Kedatangan gelombang emosi bisa langsung terasa saat menonton ‘Drawing Closer’. Dalam cerita ini, kita akan diajak untuk menyelami kehidupan Akito, seorang remaja yang dihadapkan pada kenyataan pahit – satu tahun sisa hidupnya. Momen demi momen berlanjut, dan semua rasa sedih serta ketakutan itu perlahan-lahan mulai memudar ketika dia bertemu dengan seorang gadis bernama Ayumi yang hanya memiliki enam bulan waktu. Sangat menyentuh melihat bagaimana mereka saling mendukung, mengeksplorasi kebahagiaan di tengah desa menjelang perpisahan.
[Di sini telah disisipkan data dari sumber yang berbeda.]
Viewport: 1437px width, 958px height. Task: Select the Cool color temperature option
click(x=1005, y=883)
Hubungan antara Akito dan Ayumi terasa sangat otentik. Di antara tawa dan air mata, mereka berbagi kenangan-kenangan kecil yang tak terlupakan, menciptakan ikatan kuat yang menjadi inspirasi bagi penonton. Visual yang indah memperkuat kedalaman emosi dalam film ini, setiap scene menunjukkan keindahan sekaligus kesedihan perjalanan hidup mereka. Tahun ini, ‘Drawing Closer’ mengajak kita untuk merenungkan makna hidup dan cinta sebelum waktunya usai, jadi siapkan tisu ya!
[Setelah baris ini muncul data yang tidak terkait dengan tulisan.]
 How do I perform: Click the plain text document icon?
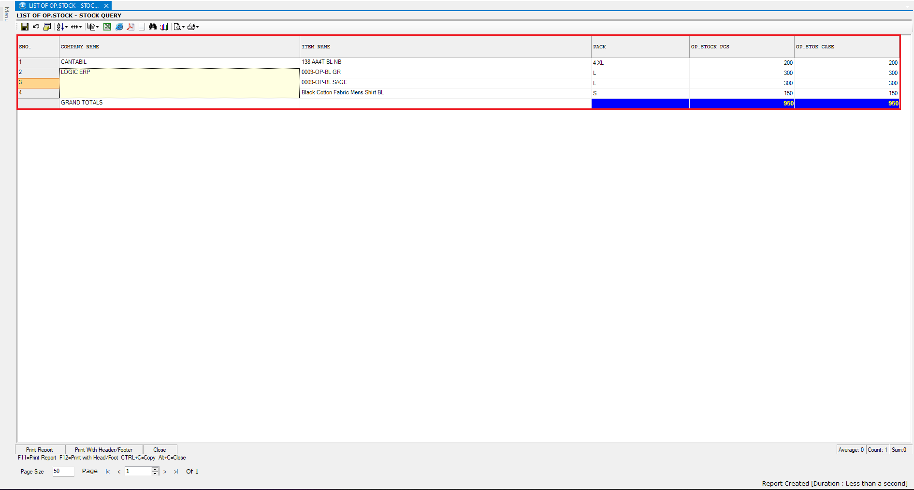pyautogui.click(x=142, y=27)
Film yang disutradarai dengan cermat ini membawa sentuhan romantis yang tak terduga di setiap twist-nya. Dengan penggambaran yang realistis namun juga puitis, rasanya kita tidak hanya menonton sebuah film, tetapi benar-benar merasakan perjalanan dan pelajaran penting tentang arti hidup hingga detik-detik terakhirnya.